Archiving is a great alternative to save your important (or unimportant data) in different important locations and save space at the same time.
Data Archiving allows a bunch of options. However, there are some of the prerequisites that are to be addressed. These include:
- Researching the legal requirements.
- Understanding the data usage.
- Thorough data evaluation and analysis.
- An adequate business case.
- Automating the data archiving process.
A lot of times, enterprises, in general, don’t have a proper data archiving strategy that could help them retain their existing data. This means that once data from old studies is gone, it is hard and very expensive to recreate that data.
However, archiving allows all kinds of organizations to search and access all kinds of data which keeps on adding value to the business over time. A common benefit of archiving is that it allows the organizations to save on expensive primary storage while retaining data important to the business, whether it may need to be accessed in the future or needs to be retained for regulatory compliance.
With growing data, the archived data becomes important, now more than ever for an effective data management strategy for organizations.
Archiving in SQL
Archiving in an SQL server requires a set of things to be followed. Since there is a partition of data made and then it is archived, it’s obvious that the whole process does require understanding.
The archive process starts by exporting the data from the source of data to a staging area where the database should be residing on a different SQL server.
To finalize the same archiving process, the exported data is further backed up.
Database administrators usually have abundant problems while trying to data archive tasks. A common challenge of archiving is the impact it could have on the database.
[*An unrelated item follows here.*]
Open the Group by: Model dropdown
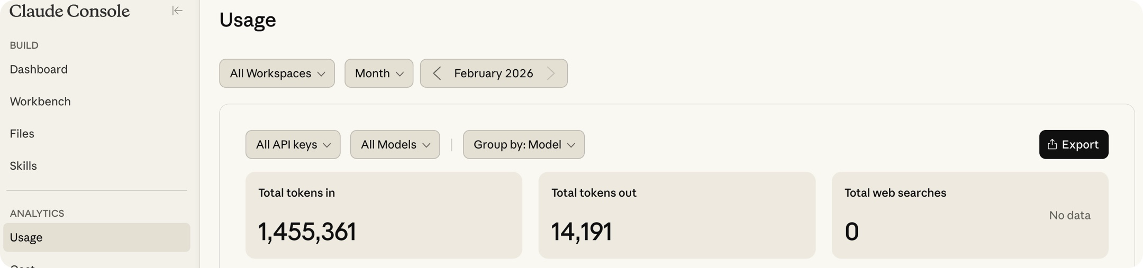This screenshot has width=1143, height=268. click(523, 144)
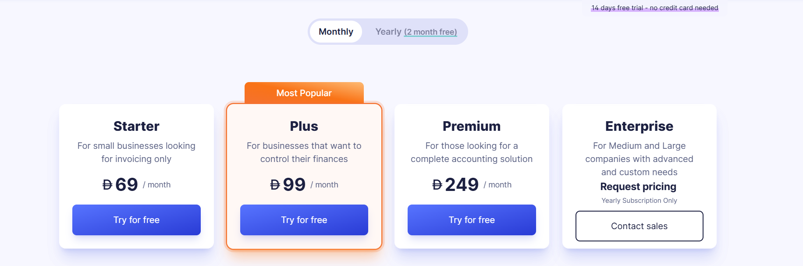Try the Premium plan for free
Screen dimensions: 803x266
(x=472, y=220)
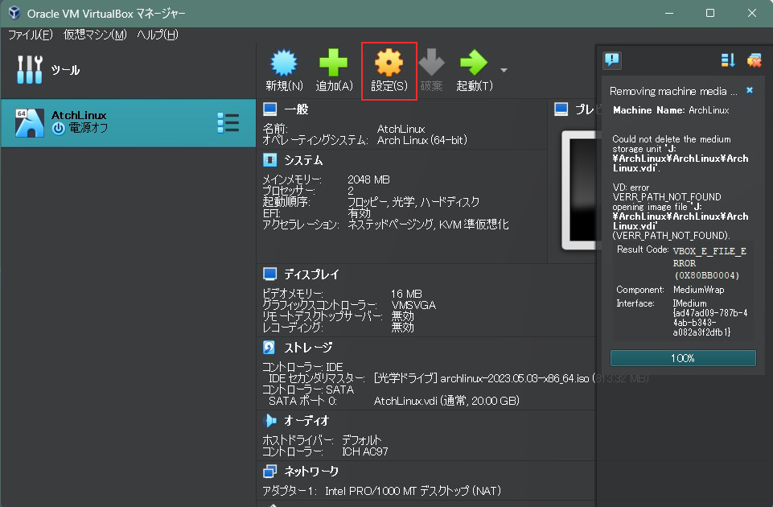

In most cases, the database admins need approvals and extra time to perform archiving or it could have considerable implications on the business.
Partitioning in SQL Server
For no data loss, the SQL server partition feature is a great alternative to improve the data archiving and not have any significant effect on the enterprises as well.
Partitioning helps to improve the reading performs and separates the rows into different buckets.
It represents the database operations where large tables are divided into several, smaller parts. When a large table is divided into multiple tables, only some of the data can run faster than before as there is less data to scan in one partition.
Partitioning provides the assistance in maintaining larger tables and reducing the overall time that is spent in reading and loading the data for different user operations.
Archiving the SQL server Data
A common method of archiving the SQL server data is to use the SWITCH command in the partition. To archive with this command, you have to create the same table structure in the filegroup as the partition that you are about to archive.
Following is the code:
CREATE TABLE [dbo].[FactSales_Archive]( [ProductKey] [int] NOT NULL, [OrderDateKey] [int] NOT NULL, [DueDateKey] [int] NOT NULL, [ShipDateKey] [int] NOT NULL, [CustomerKey] [int] NOT NULL, [PromotionKey] [int] NOT NULL, [CurrencyKey] [int] NOT NULL, [SalesAmount] [money] NOT NULL, ) ON [PRIMARY]
A popular archiving technique with the data that includes the date and time information is just to archive data by a new window.
This could include a week, month, or even a year.
This kind of scenario is a simple explanation of designing with a particular target in mind as it becomes considerably easier to do in case our application considers the time where a query or a process happens.
Right from the beginning, we can scale using the time over just migrating the data from the database later on as we progress.